Monday, April 8, 2013

Rapor Pendidikan Karakter

Istilah "Pendidikan Karakter" adalah trend terbaru dari istilah "Pendidikan Budi Pekerti" yang sedang "hot-hot"nya disosialisasikan oleh Departemen Pendidikan sebagai kurikulum yang akan diampu para mbois teacher  di tahun-tahun mendatang. Negara kami ini memang suka sekali bermain istilah. Ada revolusi ada reformasi, ada SMA ada SLTA. Begitu banyak energi diapakai untuk mensosialisasikan perbedaan-perbedaan dari suku kata atau huruf di dalamnya yang membawa dampak signifikan dalam perubahan penjabaran.  Beraaaaaat..........
(Sejujurnya aku kadang tidak mudeng perbedaanya walaupun sudah duduk 1-2 jam dalam seminar-seminar sosialisasi tersebut.)

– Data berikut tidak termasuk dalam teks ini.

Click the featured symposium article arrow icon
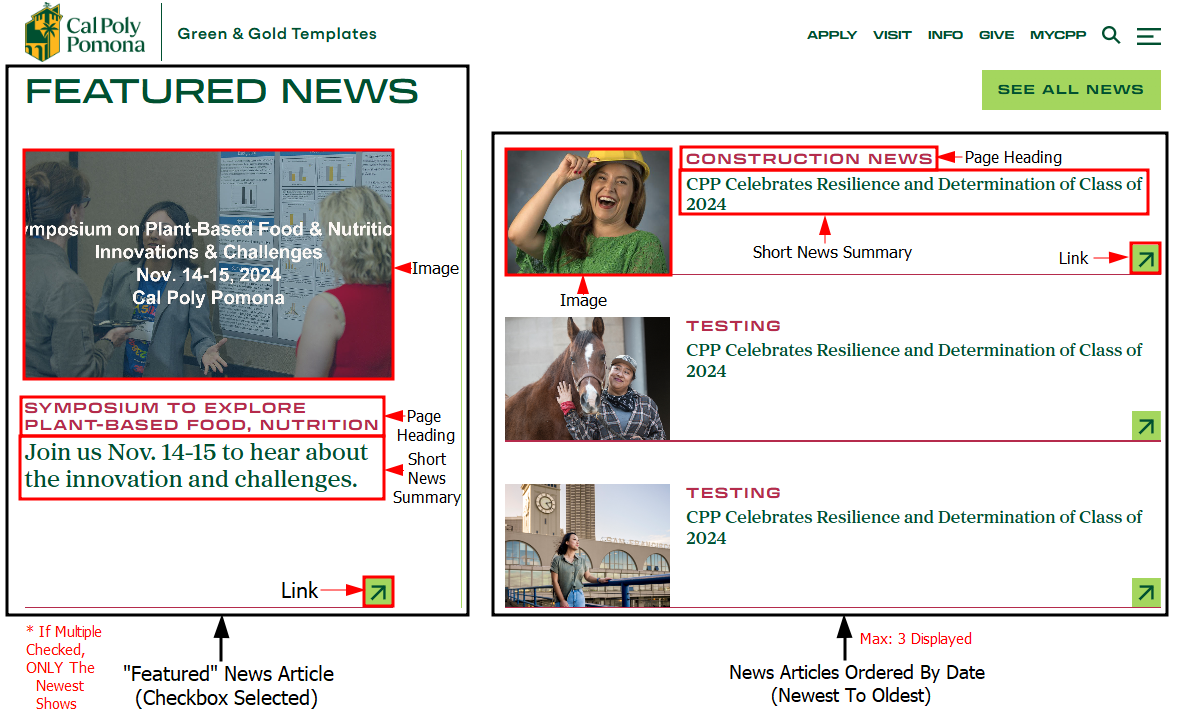 click(x=378, y=592)
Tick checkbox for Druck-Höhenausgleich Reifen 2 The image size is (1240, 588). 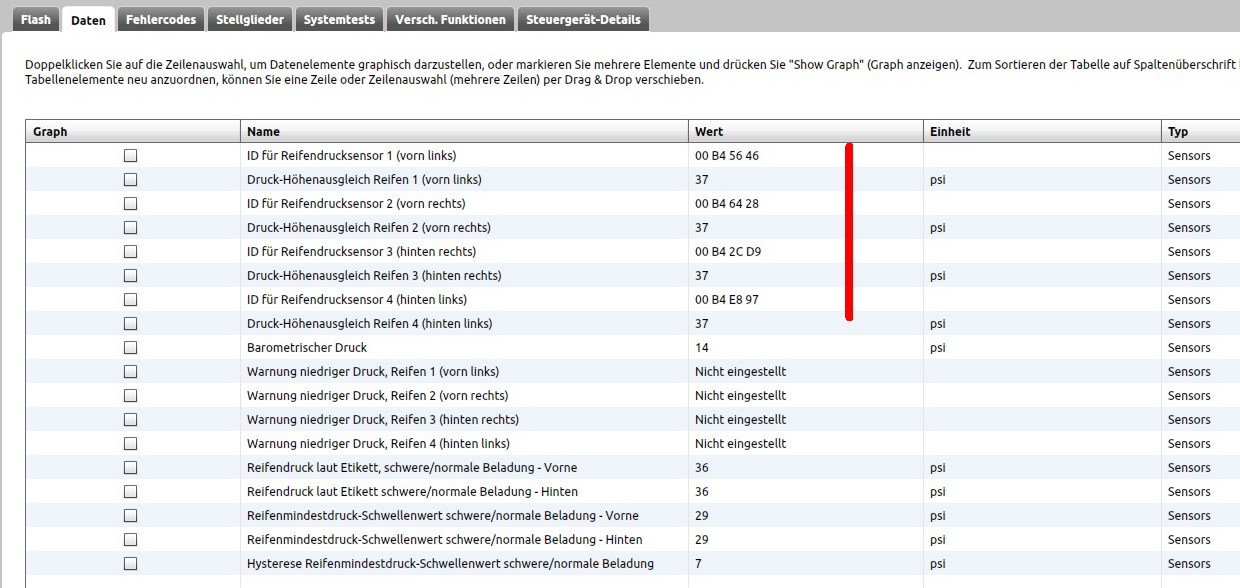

Pendidikan Karakter (kurang lebih kalau tidak salah berdasarkan penangkapan terbatasku yaaaa) adalah versi baru dari pendidikan budi pekerti yang sudah pernah ada sekitar 30 tahun yang lalu yang tujuannya mendidik siswa tidak hanya pandai dalam pelajaran tetapi juga mampu mengaplikasikan pelajaran-pelajaran tersebut dalam sikap hidup yang baik terhadap sesama sehari-hari. Betapapun menantangya memahami sebuah istilah baru, perubahan yang membawa kebaikan selalu mendapat tempat di hati para mbois teacher. Dalam beberapa waktu mendatang, istilah pendidikan karakter menjadi topik yng hangat bagi kami yang berkecimpung di bidang pendidikan. (Ngomong-ngomong, ada yng mau merubah istilah "berkecimpung"? "berkeriyapan" mungkin? "berkecipratan"?)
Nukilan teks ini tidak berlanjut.